• **Data provided**

"""

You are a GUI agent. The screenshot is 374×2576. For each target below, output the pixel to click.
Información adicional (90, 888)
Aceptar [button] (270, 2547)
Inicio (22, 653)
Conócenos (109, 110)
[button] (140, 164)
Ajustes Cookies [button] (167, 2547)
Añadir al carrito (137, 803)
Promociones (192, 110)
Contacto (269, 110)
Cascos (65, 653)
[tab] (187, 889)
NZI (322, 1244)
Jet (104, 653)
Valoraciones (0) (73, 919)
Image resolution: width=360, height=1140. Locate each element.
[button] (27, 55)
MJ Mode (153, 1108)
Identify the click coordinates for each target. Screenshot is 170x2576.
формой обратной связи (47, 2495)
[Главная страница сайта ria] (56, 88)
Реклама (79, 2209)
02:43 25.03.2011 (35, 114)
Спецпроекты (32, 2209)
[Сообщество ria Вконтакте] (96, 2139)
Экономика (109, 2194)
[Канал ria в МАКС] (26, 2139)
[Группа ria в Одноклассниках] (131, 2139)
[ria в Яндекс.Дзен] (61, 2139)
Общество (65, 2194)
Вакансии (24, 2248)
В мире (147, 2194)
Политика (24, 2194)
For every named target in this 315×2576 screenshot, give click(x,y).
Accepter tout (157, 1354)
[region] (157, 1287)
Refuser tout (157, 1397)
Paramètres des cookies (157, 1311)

"""
"""

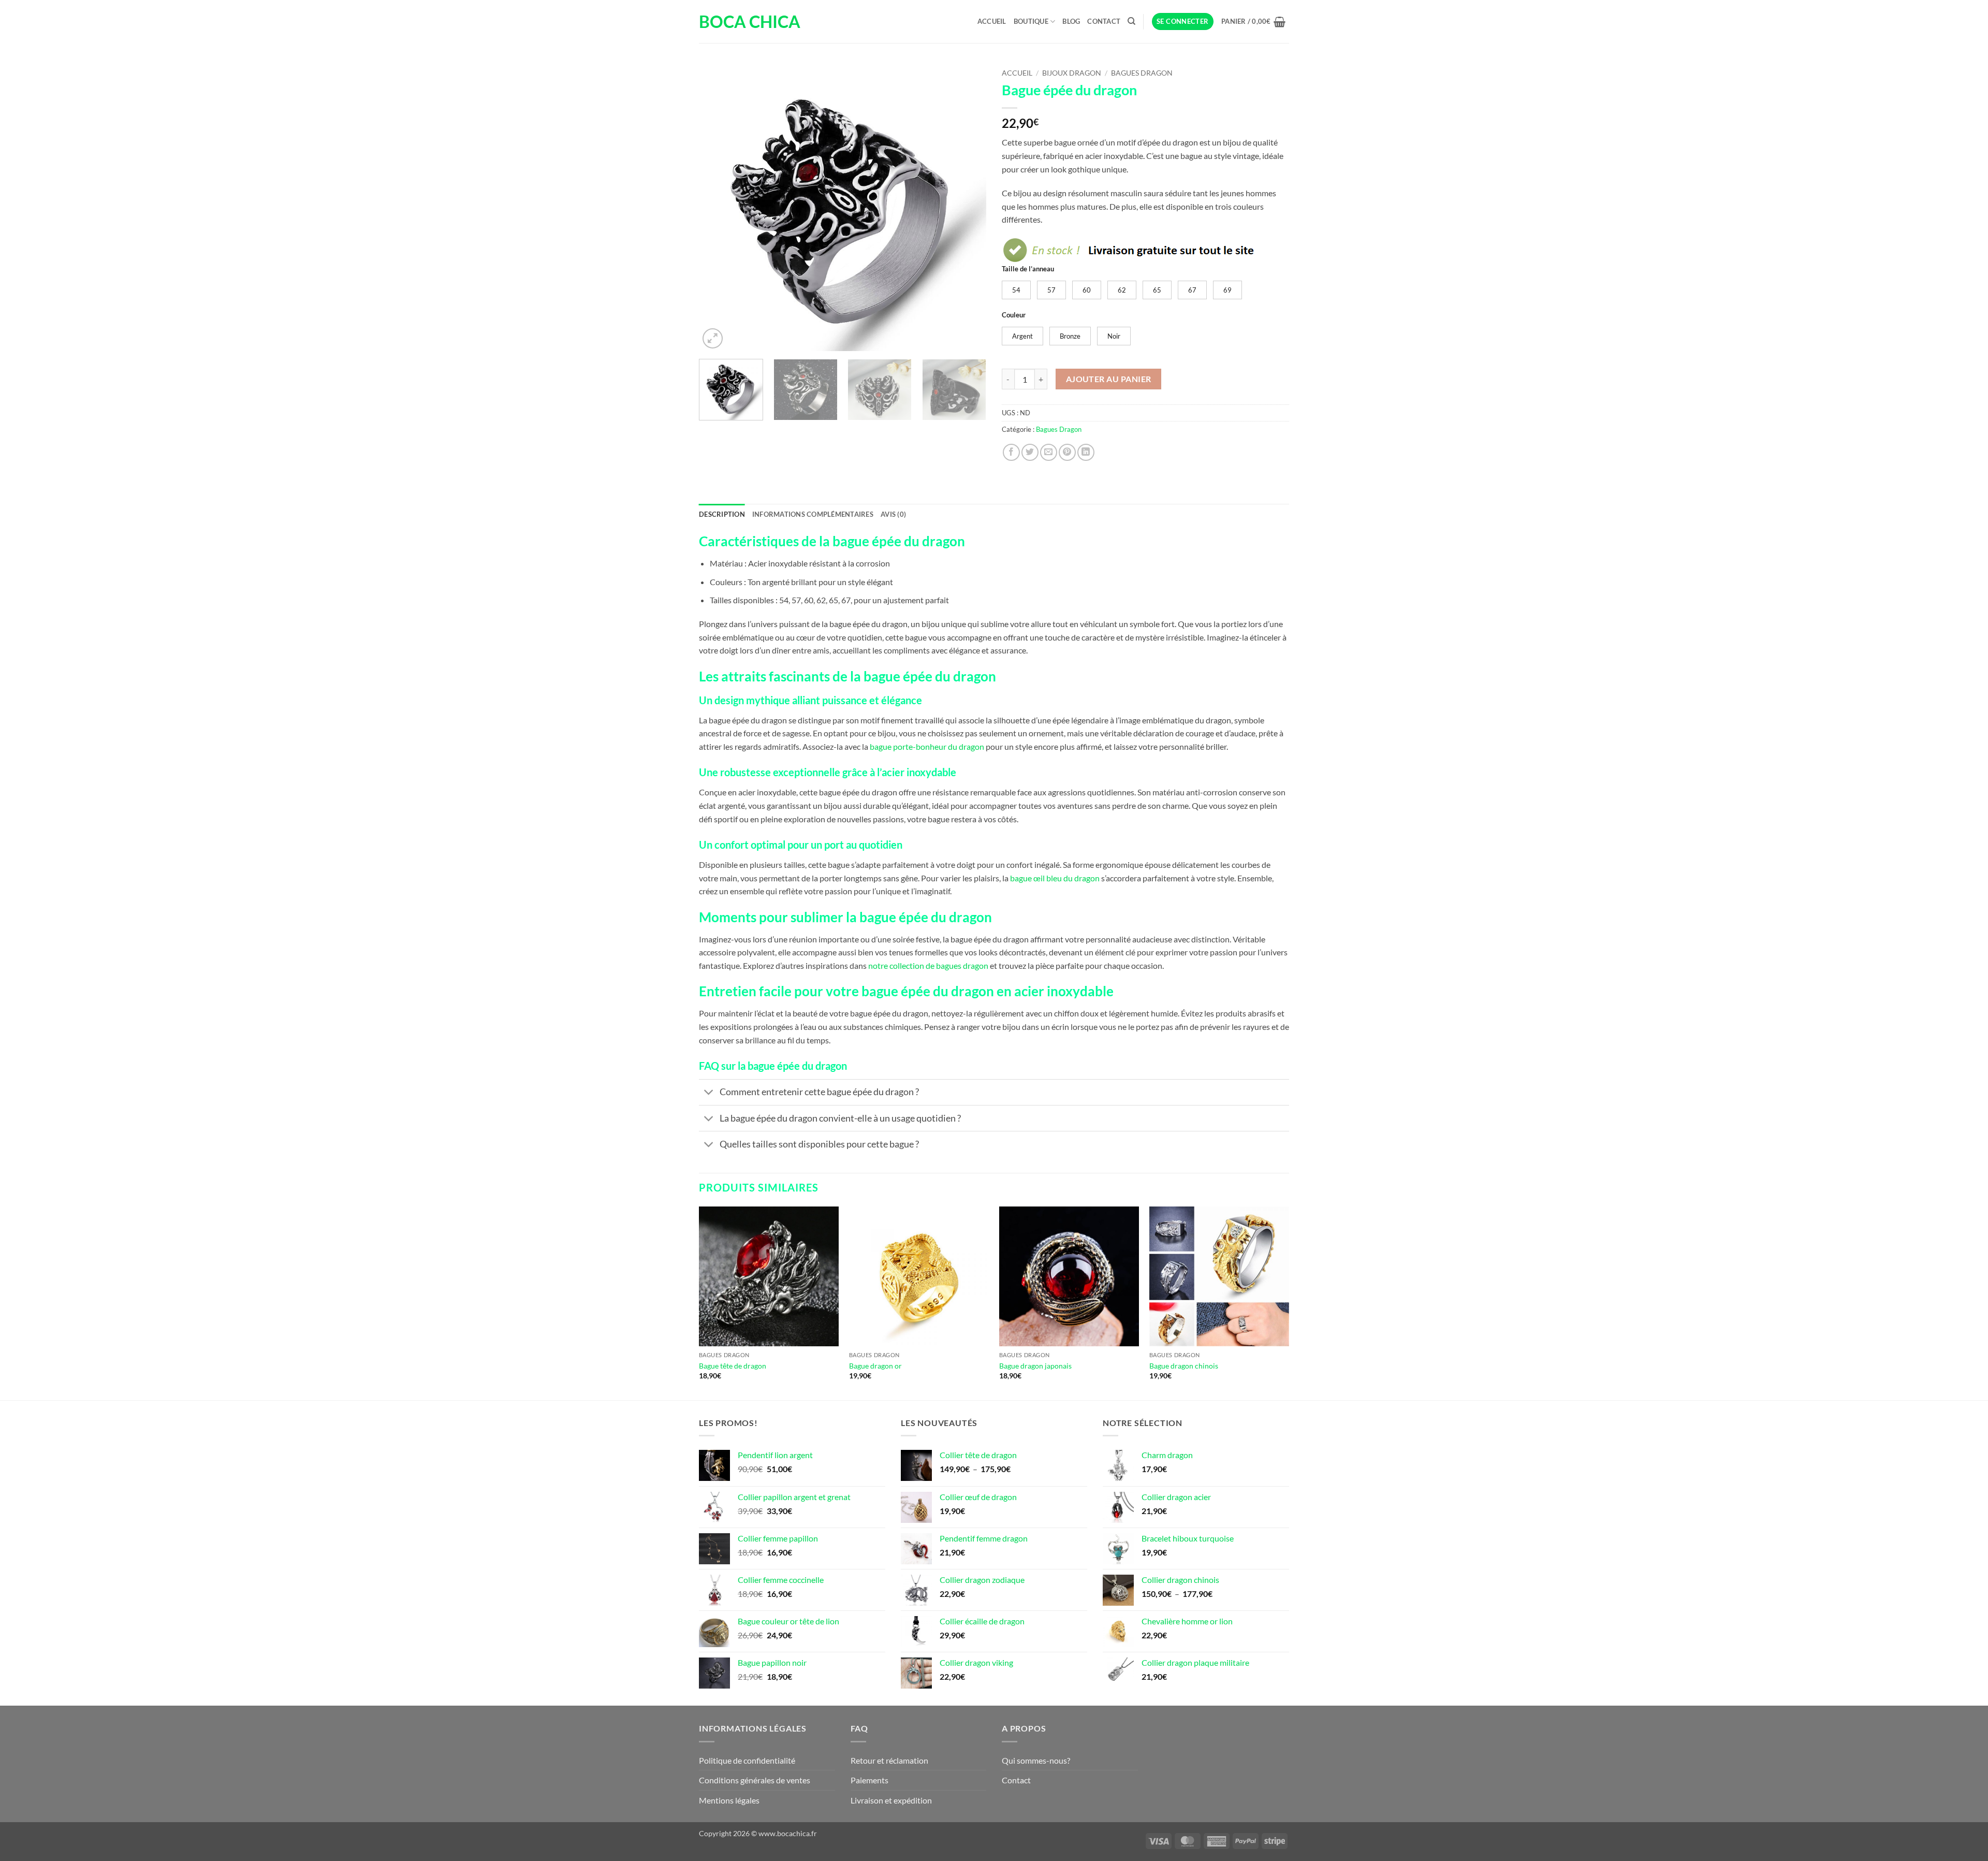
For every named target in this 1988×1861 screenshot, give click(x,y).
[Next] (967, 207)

"""

• **Work order**
In the listing above, find the line holding "For every named target in this 315×2576" and the line holding "Paramètres des cookies (157, 1311)", then output those two lines and every line between them exactly.

• **Reply**
For every named target in this 315×2576 screenshot, give click(x,y).
Accepter tout (157, 1354)
[region] (157, 1287)
Refuser tout (157, 1397)
Paramètres des cookies (157, 1311)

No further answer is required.